═══ Material for the task

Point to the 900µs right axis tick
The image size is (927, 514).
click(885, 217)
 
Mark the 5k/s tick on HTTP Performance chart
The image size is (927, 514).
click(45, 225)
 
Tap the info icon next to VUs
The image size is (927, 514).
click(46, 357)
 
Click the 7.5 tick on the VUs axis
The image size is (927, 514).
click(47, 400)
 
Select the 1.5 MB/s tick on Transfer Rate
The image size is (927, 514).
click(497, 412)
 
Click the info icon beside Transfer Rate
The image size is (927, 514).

══════
═══ Material for the task

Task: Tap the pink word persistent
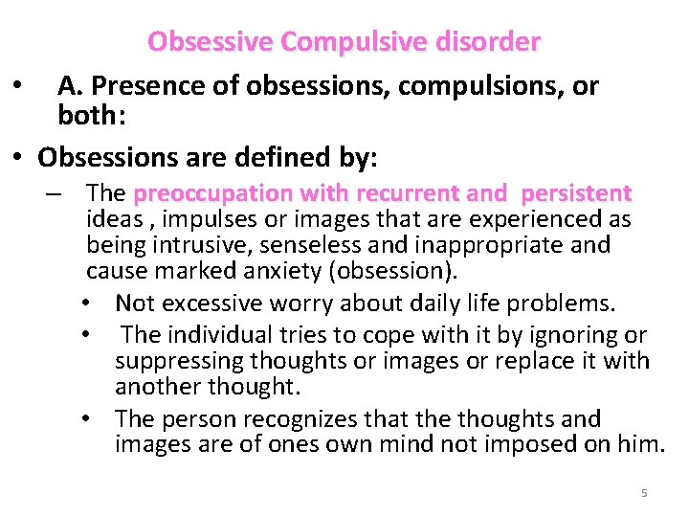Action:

══════
═══ Material for the task

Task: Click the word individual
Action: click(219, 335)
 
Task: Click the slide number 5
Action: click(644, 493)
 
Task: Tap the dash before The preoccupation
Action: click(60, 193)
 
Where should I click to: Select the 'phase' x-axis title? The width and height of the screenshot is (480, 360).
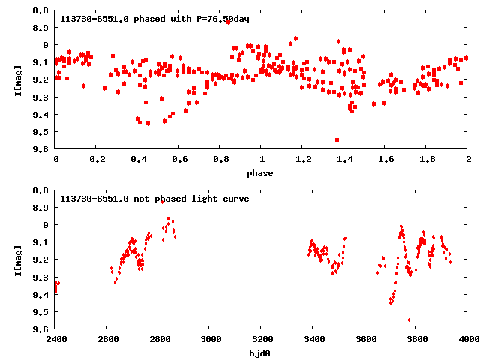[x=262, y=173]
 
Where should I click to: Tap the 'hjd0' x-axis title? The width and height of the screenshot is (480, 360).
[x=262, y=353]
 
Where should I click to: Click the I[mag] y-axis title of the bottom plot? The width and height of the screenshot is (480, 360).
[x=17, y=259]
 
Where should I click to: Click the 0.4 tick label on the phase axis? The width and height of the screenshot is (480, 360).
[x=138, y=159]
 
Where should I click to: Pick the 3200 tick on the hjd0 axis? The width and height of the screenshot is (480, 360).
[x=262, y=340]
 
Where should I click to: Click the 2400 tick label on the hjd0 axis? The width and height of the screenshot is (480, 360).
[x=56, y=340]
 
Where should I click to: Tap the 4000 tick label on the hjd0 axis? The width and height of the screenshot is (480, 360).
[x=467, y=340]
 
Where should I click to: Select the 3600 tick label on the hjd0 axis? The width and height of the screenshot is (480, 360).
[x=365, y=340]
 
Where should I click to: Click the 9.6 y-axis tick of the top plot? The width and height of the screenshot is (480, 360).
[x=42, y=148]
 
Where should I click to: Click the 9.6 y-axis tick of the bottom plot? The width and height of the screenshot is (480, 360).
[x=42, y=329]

══════

→ Task
Copy out the rows word for word, from the line with "Point to the 900µs right axis tick" to the line with "click(46, 357)".

→ Response to the exercise
Point to the 900µs right axis tick
The image size is (927, 514).
click(885, 217)
 
Mark the 5k/s tick on HTTP Performance chart
The image size is (927, 514).
click(45, 225)
 
Tap the info icon next to VUs
The image size is (927, 514).
click(46, 357)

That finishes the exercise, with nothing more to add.